Saved data entries
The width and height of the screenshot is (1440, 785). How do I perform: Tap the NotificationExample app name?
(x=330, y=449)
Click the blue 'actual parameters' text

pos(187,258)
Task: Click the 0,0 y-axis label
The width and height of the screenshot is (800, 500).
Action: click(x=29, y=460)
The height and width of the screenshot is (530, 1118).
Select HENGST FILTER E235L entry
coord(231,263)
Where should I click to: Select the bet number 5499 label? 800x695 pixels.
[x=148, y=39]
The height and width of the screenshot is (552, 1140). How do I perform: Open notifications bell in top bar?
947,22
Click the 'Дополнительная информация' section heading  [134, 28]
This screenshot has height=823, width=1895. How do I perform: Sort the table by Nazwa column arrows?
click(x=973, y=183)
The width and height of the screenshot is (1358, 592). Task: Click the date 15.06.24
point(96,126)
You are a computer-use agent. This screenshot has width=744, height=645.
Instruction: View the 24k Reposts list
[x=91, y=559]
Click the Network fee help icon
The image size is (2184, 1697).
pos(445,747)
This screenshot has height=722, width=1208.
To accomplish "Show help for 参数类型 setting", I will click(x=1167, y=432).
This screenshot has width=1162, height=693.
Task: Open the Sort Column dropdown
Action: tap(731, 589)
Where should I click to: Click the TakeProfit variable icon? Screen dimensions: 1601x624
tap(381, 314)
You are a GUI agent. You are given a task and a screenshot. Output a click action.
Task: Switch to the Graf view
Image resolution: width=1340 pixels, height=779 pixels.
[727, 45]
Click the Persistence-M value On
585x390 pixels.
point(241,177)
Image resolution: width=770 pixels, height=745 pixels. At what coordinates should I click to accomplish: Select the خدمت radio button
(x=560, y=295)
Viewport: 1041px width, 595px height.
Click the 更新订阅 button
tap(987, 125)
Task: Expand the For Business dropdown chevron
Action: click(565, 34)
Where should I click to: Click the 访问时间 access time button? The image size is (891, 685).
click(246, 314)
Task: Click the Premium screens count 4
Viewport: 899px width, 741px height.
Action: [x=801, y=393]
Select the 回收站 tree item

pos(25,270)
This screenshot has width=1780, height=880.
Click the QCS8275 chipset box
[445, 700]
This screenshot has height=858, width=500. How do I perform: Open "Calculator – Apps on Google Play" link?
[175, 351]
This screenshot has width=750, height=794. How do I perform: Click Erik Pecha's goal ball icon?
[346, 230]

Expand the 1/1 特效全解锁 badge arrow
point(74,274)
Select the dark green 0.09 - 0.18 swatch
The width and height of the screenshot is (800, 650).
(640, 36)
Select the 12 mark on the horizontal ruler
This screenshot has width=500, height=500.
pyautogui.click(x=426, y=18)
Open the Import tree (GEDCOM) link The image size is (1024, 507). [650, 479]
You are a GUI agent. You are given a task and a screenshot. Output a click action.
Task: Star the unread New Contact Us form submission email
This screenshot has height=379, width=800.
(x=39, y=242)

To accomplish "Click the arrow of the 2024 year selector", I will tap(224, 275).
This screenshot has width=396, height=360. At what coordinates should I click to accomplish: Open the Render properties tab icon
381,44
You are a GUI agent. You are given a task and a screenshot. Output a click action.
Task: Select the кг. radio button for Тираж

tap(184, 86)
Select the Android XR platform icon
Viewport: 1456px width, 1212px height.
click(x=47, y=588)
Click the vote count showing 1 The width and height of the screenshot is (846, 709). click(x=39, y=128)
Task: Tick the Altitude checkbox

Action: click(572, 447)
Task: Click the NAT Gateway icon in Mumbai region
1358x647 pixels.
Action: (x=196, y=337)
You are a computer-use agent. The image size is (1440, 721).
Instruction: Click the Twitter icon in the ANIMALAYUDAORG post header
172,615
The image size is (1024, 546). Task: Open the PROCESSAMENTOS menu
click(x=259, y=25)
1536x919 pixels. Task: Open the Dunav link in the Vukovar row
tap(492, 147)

EXERCISE PROMPT:
Set down, unchanged, only those lines above that fall between the line with "This screenshot has width=750, height=794." and the line with "Select the 12 mark on the horizontal ruler", the two end lines included.

EXPECTED ANSWER:
This screenshot has width=750, height=794. How do I perform: Click Erik Pecha's goal ball icon?
[346, 230]

Expand the 1/1 特效全解锁 badge arrow
point(74,274)
Select the dark green 0.09 - 0.18 swatch
The width and height of the screenshot is (800, 650).
(640, 36)
Select the 12 mark on the horizontal ruler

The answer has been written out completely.